> **Exercise goal**
Begin with the line containing "Where should I", end with the last line of the records, and retype everything in between exactly, without the pictures.

> **Provided records**
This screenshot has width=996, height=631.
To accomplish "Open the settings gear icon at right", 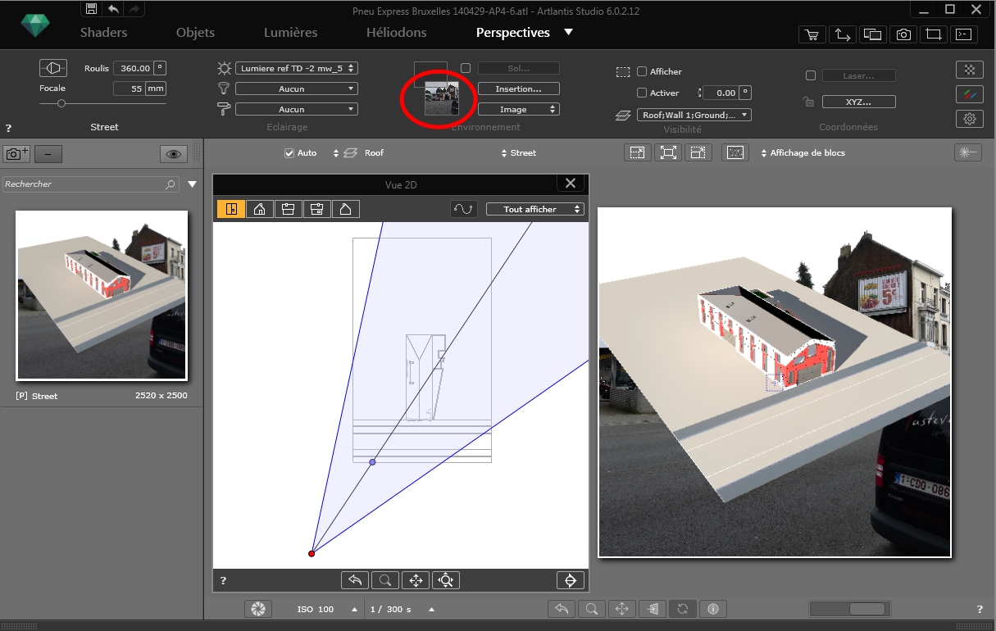I will (970, 119).
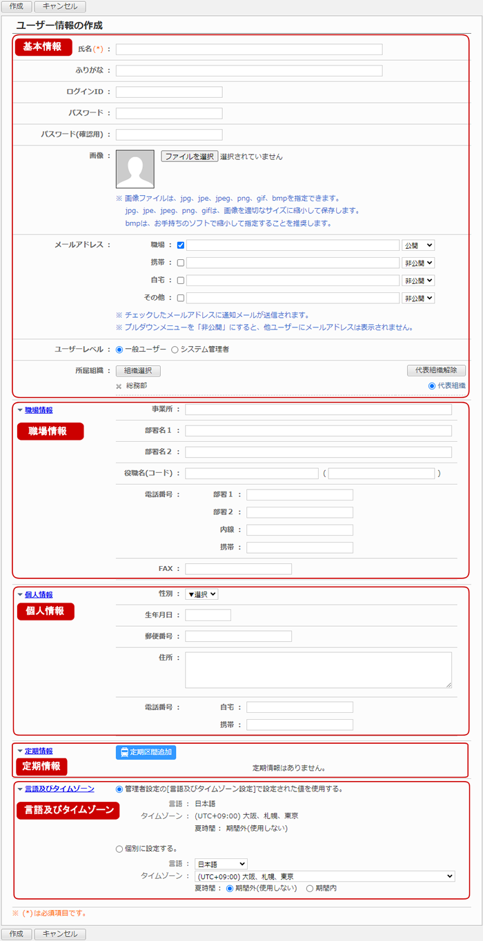
Task: Uncheck the 職場 email notification checkbox
Action: pyautogui.click(x=181, y=245)
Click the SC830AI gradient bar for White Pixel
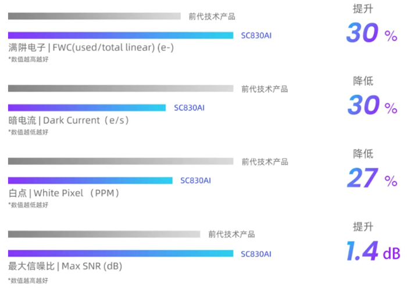Screen dimensions: 407x291 point(90,180)
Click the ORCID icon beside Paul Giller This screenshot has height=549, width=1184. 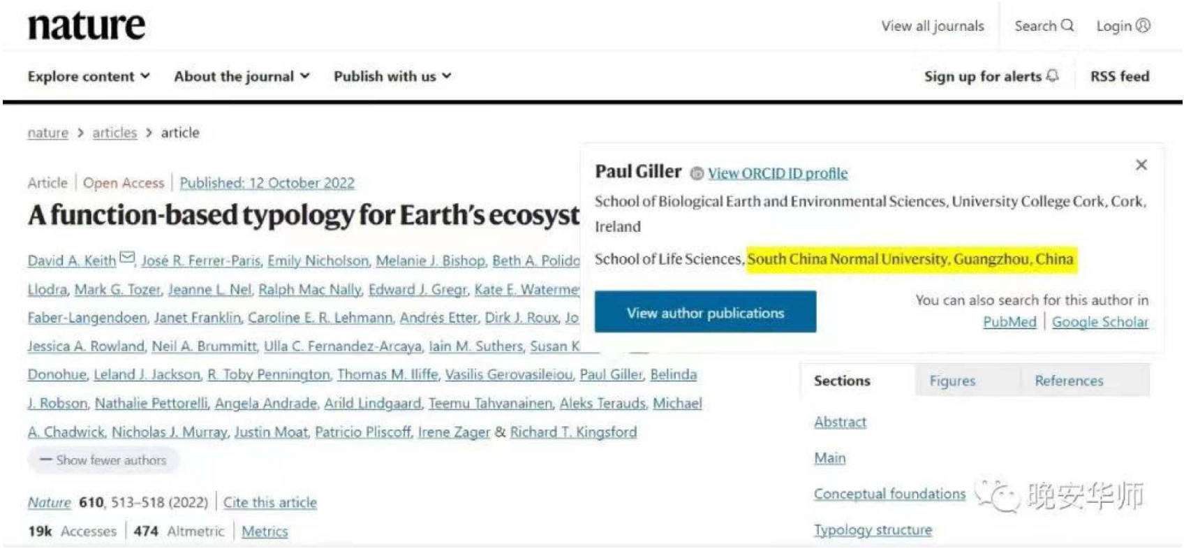click(x=696, y=173)
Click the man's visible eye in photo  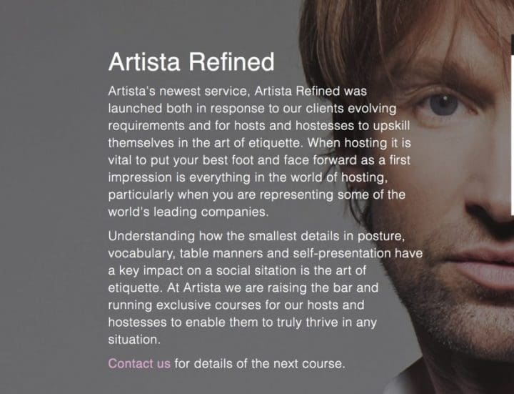click(x=444, y=104)
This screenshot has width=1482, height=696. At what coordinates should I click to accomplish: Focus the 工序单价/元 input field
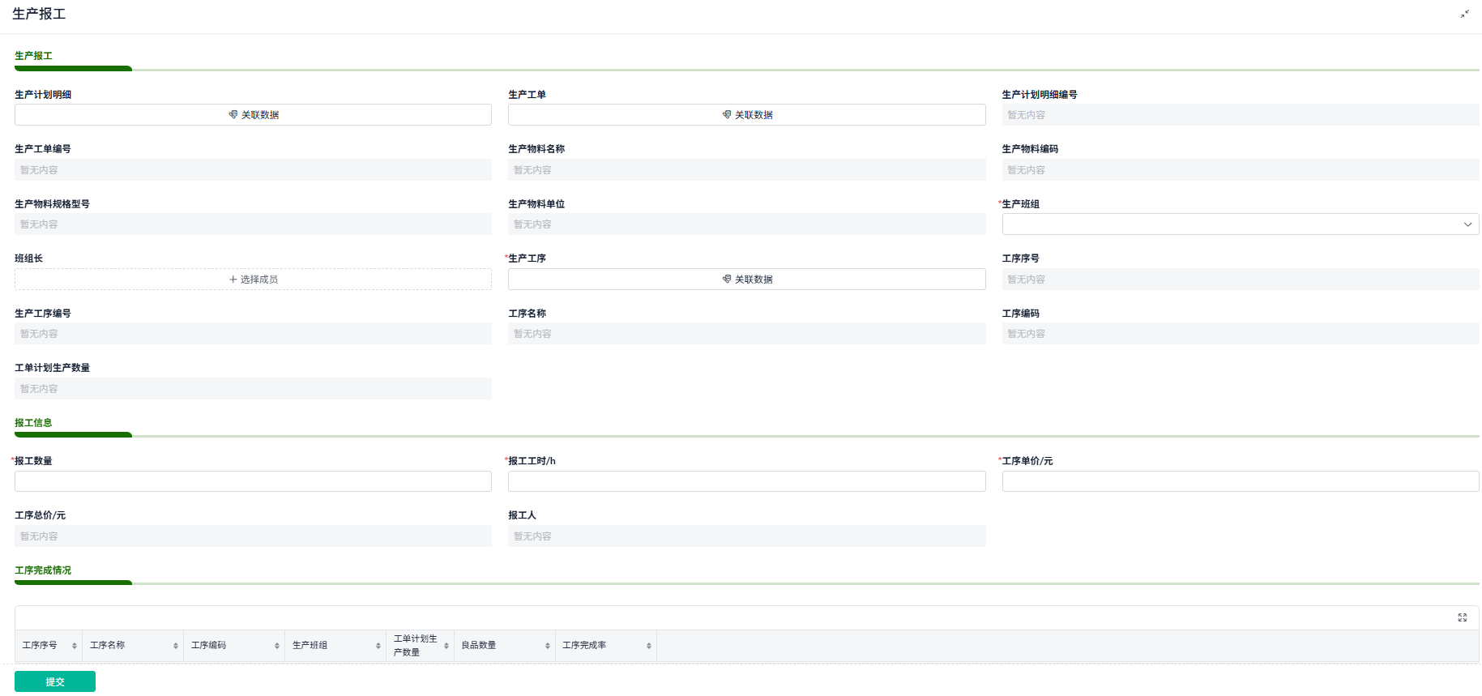1240,481
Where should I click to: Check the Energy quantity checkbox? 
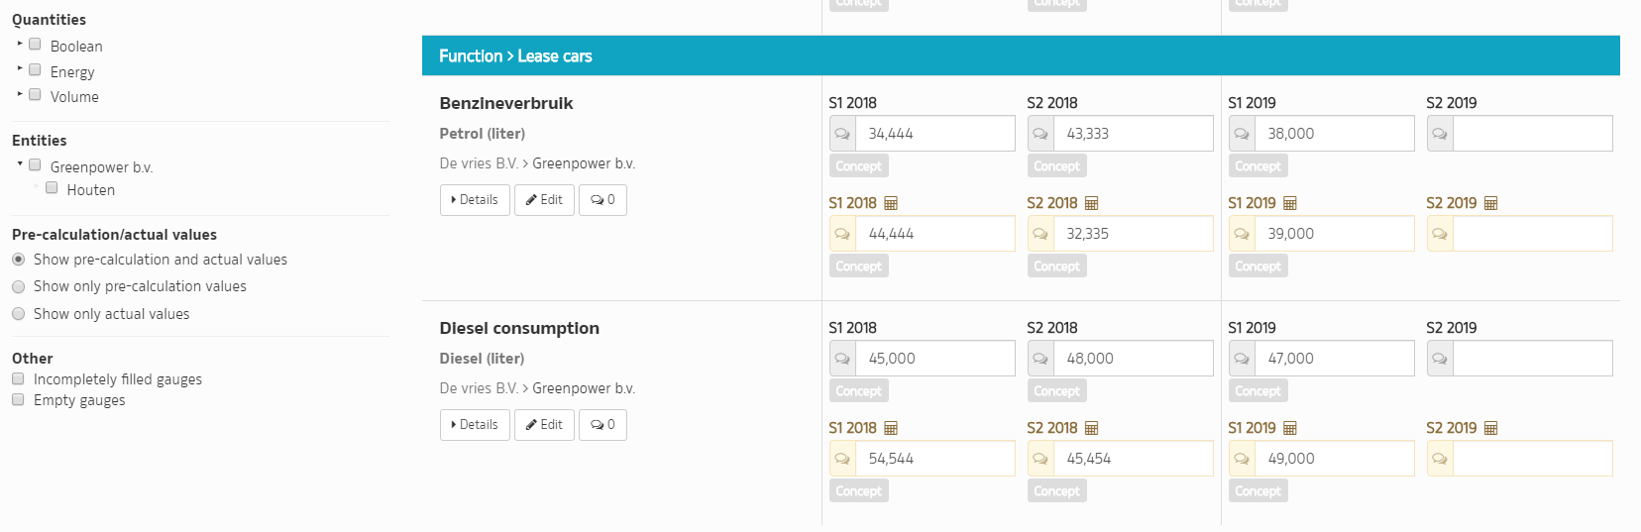35,70
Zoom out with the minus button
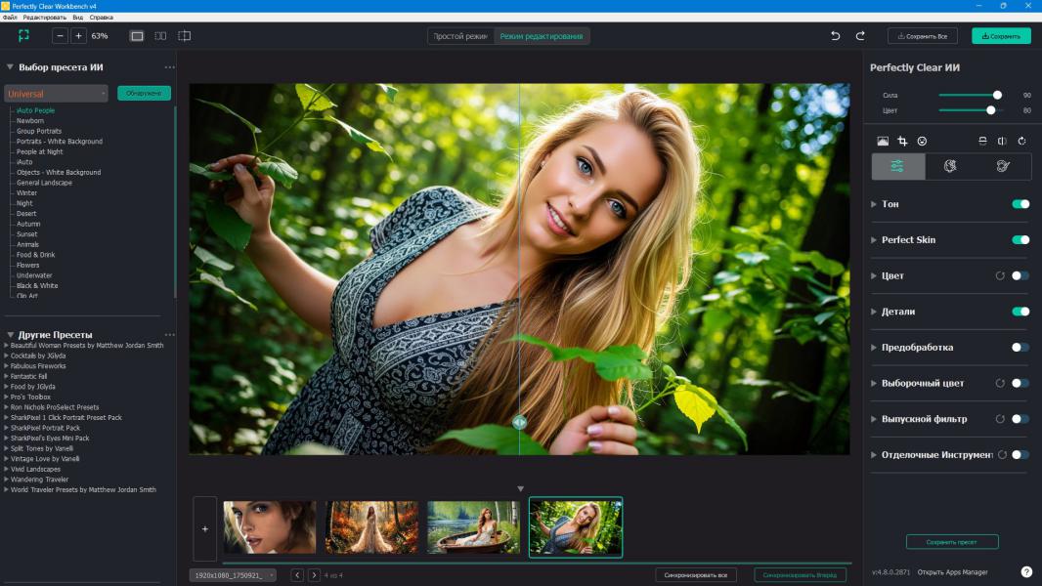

> **Your solution**
Where should I click to: Check the Energy quantity checkbox? 
35,70
Zoom out with the minus button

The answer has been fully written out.